Your suggestion to make smaller cuts is probably the real solution. Since I was making a relatively shallow cut of only about 3/16" I had assumed that I could do it with one cut, but that assumption was probably wrong (as you suggested).

Is it written that one should never make a cut that is more than half the cutting diameter of the bit? Or is it some other maximum cut depth?

One lesson out of all of this is that in the future the maximum depth I will cut will be about 1/8" and I will make multiple cuts, as needed.

Thanks to all for the input. Regards, Steve

I'm not sure I've read a rule on that.
Think about this: when you use twice as wide a bit and don't change the depth (e.g. 1/8") then the side force on the bit doubles since it's plowing away twice the material.

So if the bit is twice as strong you really can't cut any deeper.

So my theory is that you need to keep the cutting depth no more than about 1/8" per pass no matter what bit diameter you have.

If you look at the cross-section of a spiral bit, there's surprisingly not a lot of metal there, its been removed to make the flutes.

Not necessarily, although it would also require operator intervention.

Imagine your plate does sag. Initial feeding from a flat table wouldn't have much effect, due to the majority of the stock being on the flat. The leading part of the workpiece passes over the cutter and reaches the other side of the plate, where it is supported on the (coplanar) flat table surface. Any pressure in the center of the workpiece now would cause the symptoms you describe if your plate sagged.

I'm not saying that your plate does sag, because you said that it doesn't. All I'm suggesting is that it is possible to reproduce the symptoms in the method I described, so there may be something in there that will help you figure it all out.

Ray.

Route guru Pat Warner recommends a maximum of 3/8" x 3/8" or the equivalent per pass ... for instance, with a 3/4" dia bit you'd cut no more than 3/16" of depth per pass. This assumes a well-sharpened bit and a router in the popular ~2HP class.

I usually follow this guideline and find it's just about right. One thing I almost always do, however, is make however many preliminary passes I need to waste the bulk of the material, and then finish up with a very light final pass, removing no more than 1/64" or so.
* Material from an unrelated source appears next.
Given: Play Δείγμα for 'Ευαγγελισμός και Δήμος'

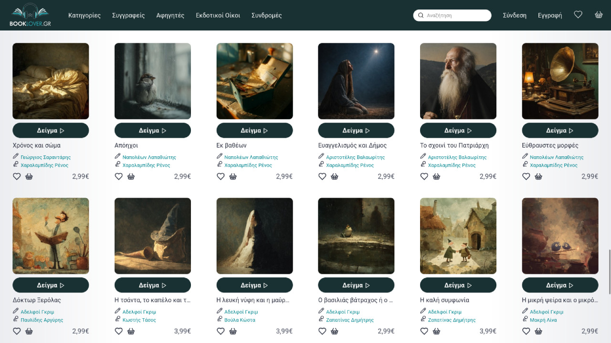Looking at the screenshot, I should pyautogui.click(x=356, y=131).
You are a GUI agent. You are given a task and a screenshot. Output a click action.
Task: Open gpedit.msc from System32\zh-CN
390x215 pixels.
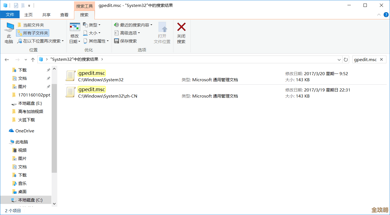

Larry - does that mean you can take a 3/4" pass with a 3/16" bit??? I don't think so.

Is that for regular carbide edged HSS bits, or is it for spiral up-cut bits?

Granted, as the bit diameter goes up the cross section of the metal increases by the square of the diameter. So doubling the diameter results in a quadrupling of bit strength. Likewise halving the diameter reults in a quartering of the cross section and a drastic drop in strength.
Plowing twice the depth puts at least twice the force on the bit, maybe more because of the angles invloved, it want to break at the beginning of the fluted area.

I have broken 1/4" Spiral carbide bits at 1/2" depth and would recommend
not exceeding 3/16" per pass at all diameters, myself. I start at about 1/8" per pass and go to 3/16ths if I feel comfortable about the bit, probably larger bits 1/2" cutting diameter and up.

If, as you suggested, you pregrooved it to remove bulk material, you can take a deeper bite. This is essential when grooving with say, dovetail bits or T-slot bits where you can't really start shallow and go deeper.

No, Warner is talking here specifically about larger diameter bits ... his point is that as the bit diameter increases, you have to reduce the depth of cut to compensate. The usual rules still apply for the smaller straight and spiral bits.